* BEGIN *
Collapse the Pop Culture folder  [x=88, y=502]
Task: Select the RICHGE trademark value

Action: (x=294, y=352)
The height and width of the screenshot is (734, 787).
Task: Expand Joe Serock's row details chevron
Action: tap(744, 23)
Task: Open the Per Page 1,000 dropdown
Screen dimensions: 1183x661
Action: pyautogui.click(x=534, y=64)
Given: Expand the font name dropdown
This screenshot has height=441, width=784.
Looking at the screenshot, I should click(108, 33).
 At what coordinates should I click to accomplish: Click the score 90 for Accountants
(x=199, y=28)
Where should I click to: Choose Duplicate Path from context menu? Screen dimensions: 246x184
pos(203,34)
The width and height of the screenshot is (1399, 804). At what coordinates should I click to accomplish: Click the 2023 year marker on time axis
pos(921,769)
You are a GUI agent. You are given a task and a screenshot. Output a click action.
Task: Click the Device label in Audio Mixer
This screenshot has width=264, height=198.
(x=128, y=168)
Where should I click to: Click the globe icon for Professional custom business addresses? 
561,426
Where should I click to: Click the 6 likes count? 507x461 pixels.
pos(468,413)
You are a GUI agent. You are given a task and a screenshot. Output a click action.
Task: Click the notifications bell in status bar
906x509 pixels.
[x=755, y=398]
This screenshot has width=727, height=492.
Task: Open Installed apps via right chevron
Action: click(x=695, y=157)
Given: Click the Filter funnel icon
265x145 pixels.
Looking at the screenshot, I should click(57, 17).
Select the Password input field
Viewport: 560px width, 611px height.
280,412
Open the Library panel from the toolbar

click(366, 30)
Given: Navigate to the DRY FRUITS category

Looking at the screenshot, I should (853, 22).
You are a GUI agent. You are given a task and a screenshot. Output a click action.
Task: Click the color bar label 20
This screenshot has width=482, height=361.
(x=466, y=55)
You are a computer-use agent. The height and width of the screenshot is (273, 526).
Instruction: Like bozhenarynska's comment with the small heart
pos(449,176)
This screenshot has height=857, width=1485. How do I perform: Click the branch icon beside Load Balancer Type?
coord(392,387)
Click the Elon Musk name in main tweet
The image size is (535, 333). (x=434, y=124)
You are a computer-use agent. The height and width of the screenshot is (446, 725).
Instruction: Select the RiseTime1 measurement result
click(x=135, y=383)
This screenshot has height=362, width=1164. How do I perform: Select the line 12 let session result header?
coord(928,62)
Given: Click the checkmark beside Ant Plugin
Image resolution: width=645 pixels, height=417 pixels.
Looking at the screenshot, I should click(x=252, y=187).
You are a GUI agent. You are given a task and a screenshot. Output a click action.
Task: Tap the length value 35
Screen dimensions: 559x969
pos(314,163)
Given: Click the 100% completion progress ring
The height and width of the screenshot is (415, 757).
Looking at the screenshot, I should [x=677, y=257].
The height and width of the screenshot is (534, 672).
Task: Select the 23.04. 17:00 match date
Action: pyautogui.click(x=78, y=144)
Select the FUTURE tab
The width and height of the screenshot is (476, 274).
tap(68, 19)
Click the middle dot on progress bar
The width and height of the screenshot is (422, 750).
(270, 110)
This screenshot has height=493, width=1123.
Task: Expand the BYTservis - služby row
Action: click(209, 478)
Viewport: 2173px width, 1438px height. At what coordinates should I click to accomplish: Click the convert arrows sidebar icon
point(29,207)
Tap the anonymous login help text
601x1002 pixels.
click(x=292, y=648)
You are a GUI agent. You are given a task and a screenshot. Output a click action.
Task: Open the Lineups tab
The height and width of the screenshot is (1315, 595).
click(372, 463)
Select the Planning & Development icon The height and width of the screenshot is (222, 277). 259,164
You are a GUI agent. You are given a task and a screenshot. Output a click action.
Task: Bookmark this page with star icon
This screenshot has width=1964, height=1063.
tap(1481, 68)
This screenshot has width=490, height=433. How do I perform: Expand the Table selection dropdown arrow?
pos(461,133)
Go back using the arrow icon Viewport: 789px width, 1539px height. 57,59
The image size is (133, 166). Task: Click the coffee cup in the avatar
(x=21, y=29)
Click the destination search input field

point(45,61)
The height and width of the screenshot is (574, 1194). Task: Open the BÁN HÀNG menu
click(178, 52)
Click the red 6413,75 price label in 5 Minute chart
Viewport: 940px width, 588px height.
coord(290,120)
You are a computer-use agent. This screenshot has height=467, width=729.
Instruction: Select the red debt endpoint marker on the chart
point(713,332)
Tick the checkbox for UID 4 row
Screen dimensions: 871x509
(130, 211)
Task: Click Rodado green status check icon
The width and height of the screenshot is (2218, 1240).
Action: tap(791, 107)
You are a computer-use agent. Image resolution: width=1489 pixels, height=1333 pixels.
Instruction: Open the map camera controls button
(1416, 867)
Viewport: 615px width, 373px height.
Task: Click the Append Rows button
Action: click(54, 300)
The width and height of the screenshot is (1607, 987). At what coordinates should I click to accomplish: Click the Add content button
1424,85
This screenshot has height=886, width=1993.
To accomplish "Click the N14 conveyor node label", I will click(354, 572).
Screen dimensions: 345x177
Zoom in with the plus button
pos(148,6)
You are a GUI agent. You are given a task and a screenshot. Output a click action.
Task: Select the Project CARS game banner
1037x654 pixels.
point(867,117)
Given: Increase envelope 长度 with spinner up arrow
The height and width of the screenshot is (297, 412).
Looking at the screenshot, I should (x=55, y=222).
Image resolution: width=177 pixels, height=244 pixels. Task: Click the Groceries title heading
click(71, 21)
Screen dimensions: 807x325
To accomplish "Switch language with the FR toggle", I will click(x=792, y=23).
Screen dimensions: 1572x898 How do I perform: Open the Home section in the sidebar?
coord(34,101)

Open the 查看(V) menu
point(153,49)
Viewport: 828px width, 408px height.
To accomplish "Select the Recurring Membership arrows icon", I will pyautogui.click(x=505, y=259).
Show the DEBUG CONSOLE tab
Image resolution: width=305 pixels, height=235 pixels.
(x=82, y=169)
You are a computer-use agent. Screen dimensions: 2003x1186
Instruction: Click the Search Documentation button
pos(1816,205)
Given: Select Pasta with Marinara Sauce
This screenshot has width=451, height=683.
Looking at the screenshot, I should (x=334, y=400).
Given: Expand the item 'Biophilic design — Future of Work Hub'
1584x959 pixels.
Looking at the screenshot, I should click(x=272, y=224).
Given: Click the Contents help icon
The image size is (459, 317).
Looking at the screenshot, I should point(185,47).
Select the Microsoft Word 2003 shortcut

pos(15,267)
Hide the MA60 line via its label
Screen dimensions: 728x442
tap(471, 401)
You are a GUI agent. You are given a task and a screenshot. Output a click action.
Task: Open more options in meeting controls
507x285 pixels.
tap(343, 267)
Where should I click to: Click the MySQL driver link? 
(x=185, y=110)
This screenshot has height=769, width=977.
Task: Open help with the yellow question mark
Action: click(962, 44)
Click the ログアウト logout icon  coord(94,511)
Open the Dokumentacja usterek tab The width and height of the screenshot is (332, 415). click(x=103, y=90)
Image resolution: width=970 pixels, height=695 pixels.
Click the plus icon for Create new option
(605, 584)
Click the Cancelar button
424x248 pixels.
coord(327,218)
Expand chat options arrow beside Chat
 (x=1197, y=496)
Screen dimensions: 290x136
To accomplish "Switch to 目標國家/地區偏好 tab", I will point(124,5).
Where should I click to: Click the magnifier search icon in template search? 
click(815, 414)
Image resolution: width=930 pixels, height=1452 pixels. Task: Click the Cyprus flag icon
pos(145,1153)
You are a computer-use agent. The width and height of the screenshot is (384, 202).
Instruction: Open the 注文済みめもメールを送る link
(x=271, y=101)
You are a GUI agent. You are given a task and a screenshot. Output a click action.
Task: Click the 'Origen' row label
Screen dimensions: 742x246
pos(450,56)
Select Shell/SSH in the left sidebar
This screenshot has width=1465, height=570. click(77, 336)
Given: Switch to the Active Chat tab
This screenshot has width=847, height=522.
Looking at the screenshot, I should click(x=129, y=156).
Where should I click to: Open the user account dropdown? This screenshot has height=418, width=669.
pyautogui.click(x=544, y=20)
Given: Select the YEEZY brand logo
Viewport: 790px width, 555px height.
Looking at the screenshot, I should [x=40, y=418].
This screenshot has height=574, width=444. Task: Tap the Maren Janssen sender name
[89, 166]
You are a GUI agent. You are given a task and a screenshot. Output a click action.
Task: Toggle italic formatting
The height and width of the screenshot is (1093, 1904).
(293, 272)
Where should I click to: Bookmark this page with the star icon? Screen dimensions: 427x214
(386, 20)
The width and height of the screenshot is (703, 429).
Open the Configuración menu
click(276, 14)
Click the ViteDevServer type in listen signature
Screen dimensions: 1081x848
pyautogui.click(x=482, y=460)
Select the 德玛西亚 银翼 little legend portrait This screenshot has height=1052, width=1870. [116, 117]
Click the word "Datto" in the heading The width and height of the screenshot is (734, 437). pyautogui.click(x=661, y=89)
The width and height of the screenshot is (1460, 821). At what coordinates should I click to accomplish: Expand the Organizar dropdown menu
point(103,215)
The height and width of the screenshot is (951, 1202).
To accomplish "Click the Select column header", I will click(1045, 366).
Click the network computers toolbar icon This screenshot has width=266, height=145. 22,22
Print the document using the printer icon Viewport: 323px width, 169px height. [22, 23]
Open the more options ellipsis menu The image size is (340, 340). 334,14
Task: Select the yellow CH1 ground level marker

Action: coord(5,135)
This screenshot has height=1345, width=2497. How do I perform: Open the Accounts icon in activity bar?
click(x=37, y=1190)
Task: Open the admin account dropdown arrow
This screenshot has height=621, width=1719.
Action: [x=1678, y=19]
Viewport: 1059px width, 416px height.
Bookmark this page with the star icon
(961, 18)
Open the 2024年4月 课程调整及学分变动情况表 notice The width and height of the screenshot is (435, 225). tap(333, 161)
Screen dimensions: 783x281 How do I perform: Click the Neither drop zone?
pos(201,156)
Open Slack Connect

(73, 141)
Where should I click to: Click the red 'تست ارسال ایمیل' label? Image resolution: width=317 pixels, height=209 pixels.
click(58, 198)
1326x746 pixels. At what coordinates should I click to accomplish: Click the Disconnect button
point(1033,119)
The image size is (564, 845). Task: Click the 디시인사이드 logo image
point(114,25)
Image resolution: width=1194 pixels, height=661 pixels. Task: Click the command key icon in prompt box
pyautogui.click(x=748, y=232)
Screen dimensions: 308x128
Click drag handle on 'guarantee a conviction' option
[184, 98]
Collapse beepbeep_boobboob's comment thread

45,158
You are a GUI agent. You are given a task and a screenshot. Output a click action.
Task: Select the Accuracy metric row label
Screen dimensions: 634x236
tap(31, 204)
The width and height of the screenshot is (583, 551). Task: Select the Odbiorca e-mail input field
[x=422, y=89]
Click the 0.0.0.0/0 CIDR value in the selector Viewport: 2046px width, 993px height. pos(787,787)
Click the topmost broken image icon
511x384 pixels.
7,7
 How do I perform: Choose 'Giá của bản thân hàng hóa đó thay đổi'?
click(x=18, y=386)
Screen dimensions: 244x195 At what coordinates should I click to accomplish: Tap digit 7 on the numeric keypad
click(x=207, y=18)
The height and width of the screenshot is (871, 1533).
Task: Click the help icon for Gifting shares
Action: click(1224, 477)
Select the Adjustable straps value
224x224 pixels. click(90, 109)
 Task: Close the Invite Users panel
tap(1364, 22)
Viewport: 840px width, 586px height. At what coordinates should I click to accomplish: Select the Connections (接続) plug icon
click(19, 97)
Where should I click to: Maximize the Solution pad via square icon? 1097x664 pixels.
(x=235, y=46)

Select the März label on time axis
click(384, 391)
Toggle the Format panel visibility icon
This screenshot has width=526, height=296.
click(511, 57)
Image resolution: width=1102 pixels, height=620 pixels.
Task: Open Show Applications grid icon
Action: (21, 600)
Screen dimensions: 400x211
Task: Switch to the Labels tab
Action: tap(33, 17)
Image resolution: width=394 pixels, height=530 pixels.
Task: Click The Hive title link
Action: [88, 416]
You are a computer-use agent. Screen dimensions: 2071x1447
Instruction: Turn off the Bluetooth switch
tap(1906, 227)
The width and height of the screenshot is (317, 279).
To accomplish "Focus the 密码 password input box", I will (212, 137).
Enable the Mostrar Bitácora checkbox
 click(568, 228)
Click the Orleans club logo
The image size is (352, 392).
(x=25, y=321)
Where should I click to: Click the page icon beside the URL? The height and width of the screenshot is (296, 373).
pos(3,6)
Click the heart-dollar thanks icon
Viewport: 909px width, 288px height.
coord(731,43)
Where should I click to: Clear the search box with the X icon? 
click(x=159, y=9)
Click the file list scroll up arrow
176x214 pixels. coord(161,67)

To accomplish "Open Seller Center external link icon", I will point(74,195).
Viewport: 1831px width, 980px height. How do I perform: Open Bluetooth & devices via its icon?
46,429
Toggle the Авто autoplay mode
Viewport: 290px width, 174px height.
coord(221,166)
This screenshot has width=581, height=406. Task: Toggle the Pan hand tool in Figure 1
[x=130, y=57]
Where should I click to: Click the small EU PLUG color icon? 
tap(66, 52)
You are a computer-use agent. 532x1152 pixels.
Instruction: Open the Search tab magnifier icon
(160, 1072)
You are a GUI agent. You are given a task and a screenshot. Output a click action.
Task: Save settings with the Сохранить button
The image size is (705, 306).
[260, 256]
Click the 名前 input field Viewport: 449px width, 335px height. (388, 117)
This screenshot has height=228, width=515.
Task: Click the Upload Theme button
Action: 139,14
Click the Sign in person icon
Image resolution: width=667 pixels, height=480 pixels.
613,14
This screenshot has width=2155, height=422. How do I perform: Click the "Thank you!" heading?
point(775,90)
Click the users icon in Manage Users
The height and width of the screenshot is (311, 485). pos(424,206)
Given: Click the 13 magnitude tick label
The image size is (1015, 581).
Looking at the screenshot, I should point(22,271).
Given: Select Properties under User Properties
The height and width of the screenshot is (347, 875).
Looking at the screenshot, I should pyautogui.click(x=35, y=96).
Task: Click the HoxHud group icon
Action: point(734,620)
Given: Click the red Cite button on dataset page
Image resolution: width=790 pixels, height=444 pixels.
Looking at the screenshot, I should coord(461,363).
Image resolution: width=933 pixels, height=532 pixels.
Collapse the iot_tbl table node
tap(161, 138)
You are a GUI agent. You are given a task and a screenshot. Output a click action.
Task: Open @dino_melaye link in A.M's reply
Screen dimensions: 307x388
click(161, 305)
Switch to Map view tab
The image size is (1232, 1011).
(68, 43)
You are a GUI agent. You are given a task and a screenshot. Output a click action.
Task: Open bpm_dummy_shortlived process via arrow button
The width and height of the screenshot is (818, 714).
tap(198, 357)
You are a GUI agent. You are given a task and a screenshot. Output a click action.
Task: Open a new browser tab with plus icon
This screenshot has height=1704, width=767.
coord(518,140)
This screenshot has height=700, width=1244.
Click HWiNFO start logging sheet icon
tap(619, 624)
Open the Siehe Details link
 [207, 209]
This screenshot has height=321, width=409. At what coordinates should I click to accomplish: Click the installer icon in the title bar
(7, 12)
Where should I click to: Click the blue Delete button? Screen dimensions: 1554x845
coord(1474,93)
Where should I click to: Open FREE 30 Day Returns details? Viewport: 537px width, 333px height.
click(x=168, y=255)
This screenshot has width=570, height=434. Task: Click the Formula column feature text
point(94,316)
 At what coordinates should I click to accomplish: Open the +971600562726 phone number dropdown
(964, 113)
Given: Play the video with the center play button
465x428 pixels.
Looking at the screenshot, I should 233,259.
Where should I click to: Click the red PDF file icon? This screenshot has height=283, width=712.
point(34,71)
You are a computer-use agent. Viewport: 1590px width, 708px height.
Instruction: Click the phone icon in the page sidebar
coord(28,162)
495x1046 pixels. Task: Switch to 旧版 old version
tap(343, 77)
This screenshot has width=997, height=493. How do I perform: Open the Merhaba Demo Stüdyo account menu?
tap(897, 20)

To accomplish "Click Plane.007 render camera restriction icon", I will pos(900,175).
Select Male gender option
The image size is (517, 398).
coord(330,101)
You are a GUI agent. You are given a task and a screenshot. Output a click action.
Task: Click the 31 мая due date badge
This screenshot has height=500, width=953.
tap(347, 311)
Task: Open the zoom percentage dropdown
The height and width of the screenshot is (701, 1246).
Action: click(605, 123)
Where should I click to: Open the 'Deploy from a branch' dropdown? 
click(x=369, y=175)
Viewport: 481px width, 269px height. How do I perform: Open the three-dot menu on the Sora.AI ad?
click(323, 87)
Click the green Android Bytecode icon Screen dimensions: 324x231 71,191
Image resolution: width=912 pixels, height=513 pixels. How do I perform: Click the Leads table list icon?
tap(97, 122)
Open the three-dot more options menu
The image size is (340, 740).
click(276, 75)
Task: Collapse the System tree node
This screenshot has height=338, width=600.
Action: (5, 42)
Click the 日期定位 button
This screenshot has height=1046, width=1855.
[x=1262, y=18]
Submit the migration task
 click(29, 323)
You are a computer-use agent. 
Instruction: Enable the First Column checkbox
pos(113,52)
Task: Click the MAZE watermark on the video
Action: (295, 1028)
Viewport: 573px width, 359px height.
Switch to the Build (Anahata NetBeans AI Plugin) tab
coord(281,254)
* END *
# [The task]
Reproduce the lines of the records verbatim, starting at the line that contains "Click the heart-dollar thanks icon" and ending at the line that contains "Looking at the screenshot, I should point(22,271).", with both of those lines included.

# [Exercise result]
Click the heart-dollar thanks icon
Viewport: 909px width, 288px height.
coord(731,43)
Where should I click to: Clear the search box with the X icon? 
click(x=159, y=9)
Click the file list scroll up arrow
176x214 pixels. coord(161,67)

To accomplish "Open Seller Center external link icon", I will point(74,195).
Viewport: 1831px width, 980px height. How do I perform: Open Bluetooth & devices via its icon?
46,429
Toggle the Авто autoplay mode
Viewport: 290px width, 174px height.
coord(221,166)
This screenshot has width=581, height=406. Task: Toggle the Pan hand tool in Figure 1
[x=130, y=57]
Where should I click to: Click the small EU PLUG color icon? 
tap(66, 52)
You are a computer-use agent. 532x1152 pixels.
Instruction: Open the Search tab magnifier icon
(160, 1072)
You are a GUI agent. You are given a task and a screenshot. Output a click action.
Task: Save settings with the Сохранить button
The image size is (705, 306).
[260, 256]
Click the 名前 input field Viewport: 449px width, 335px height. (388, 117)
This screenshot has height=228, width=515.
Task: Click the Upload Theme button
Action: 139,14
Click the Sign in person icon
Image resolution: width=667 pixels, height=480 pixels.
613,14
This screenshot has width=2155, height=422. How do I perform: Click the "Thank you!" heading?
point(775,90)
Click the users icon in Manage Users
The height and width of the screenshot is (311, 485). pos(424,206)
Given: Click the 13 magnitude tick label
The image size is (1015, 581).
Looking at the screenshot, I should point(22,271).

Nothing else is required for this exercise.